- [Try it] Among the records below, how many lines contain the word "post"? The answer is a single number.

Input data START

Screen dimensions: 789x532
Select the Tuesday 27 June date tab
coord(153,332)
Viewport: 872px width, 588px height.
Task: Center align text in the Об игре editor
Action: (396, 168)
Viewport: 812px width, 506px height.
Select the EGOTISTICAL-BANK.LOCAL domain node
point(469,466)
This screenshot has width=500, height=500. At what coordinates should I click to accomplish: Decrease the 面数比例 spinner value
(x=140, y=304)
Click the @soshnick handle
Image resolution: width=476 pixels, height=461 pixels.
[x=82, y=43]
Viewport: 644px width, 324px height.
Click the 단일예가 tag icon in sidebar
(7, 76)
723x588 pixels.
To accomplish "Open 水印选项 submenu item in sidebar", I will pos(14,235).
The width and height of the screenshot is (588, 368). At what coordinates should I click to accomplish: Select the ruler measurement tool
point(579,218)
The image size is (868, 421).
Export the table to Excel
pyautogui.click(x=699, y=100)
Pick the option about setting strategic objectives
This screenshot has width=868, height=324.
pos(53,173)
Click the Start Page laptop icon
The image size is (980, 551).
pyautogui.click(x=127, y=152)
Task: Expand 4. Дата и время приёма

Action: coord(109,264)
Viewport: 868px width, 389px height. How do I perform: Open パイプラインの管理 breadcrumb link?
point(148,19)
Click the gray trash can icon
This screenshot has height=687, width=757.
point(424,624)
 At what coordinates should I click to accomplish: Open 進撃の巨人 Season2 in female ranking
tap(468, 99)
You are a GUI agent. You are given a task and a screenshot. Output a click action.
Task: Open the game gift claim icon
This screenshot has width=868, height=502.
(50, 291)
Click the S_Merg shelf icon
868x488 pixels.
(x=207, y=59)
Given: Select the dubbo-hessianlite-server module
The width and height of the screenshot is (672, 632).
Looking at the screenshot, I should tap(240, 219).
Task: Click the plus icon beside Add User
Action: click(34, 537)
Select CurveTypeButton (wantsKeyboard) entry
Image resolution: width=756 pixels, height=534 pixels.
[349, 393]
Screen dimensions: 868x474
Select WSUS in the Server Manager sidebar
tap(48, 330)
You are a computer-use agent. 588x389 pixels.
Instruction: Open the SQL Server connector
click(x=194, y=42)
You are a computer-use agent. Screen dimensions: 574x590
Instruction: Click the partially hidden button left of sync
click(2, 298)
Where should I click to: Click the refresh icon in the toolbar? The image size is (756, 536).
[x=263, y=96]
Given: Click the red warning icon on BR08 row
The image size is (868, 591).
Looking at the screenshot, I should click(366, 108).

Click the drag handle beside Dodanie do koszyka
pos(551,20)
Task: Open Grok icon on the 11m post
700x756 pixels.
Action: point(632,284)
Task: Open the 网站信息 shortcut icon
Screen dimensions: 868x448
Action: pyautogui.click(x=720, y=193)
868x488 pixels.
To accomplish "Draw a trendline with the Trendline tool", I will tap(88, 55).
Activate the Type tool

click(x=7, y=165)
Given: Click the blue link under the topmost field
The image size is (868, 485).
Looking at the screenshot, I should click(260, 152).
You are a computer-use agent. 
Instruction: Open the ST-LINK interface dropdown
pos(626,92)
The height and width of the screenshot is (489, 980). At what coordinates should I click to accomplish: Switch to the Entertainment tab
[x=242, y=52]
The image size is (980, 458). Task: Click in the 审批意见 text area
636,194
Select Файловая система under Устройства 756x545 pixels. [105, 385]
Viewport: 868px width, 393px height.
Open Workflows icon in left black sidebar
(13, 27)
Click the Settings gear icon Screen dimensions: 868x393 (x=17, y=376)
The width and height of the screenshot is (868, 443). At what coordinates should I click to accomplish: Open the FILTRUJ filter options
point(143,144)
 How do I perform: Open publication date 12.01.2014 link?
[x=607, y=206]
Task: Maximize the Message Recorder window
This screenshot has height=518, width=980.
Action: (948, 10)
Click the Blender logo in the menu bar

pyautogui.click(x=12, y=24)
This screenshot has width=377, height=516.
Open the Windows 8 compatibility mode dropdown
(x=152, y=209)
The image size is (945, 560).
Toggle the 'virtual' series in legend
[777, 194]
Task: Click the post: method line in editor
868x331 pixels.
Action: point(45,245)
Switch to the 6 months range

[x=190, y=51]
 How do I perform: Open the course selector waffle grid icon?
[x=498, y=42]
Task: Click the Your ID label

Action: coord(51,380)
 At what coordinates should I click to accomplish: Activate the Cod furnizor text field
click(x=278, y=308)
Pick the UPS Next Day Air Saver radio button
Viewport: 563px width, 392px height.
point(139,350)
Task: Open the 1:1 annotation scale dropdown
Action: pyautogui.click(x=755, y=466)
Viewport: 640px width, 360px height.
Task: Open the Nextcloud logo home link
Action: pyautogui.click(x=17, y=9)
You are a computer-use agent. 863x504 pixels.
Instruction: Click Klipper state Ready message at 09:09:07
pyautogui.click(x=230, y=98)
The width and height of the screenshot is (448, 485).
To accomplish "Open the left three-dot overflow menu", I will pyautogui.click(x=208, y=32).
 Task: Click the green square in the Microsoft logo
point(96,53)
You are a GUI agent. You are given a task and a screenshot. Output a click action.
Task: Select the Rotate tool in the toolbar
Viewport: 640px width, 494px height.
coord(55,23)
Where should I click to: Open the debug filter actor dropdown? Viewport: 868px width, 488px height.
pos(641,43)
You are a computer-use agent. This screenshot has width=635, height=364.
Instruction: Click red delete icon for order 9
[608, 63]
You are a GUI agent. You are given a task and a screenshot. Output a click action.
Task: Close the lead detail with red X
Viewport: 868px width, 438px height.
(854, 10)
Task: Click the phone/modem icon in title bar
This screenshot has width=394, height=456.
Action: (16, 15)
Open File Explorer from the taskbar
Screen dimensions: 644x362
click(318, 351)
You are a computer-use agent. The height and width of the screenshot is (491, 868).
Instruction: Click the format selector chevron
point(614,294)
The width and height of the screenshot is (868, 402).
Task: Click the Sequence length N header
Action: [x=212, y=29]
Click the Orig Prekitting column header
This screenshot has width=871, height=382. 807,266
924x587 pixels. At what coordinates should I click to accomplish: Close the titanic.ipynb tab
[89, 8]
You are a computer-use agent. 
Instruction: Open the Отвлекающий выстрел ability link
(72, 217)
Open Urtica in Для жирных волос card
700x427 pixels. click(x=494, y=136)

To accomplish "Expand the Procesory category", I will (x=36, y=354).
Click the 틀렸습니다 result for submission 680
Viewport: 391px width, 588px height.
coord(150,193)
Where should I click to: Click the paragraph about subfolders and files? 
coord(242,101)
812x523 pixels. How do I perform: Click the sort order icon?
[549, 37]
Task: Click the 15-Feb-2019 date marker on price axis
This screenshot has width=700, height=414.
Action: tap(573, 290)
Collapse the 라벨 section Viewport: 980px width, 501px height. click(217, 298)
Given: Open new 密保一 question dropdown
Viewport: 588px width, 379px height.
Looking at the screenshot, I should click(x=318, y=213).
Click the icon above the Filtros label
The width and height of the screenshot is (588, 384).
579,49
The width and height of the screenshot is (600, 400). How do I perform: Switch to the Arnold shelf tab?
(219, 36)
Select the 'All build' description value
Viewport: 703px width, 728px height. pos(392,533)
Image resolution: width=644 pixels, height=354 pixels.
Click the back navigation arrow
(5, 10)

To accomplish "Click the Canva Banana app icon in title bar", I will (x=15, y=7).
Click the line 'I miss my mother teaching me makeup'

Input data END

- [Solution] 2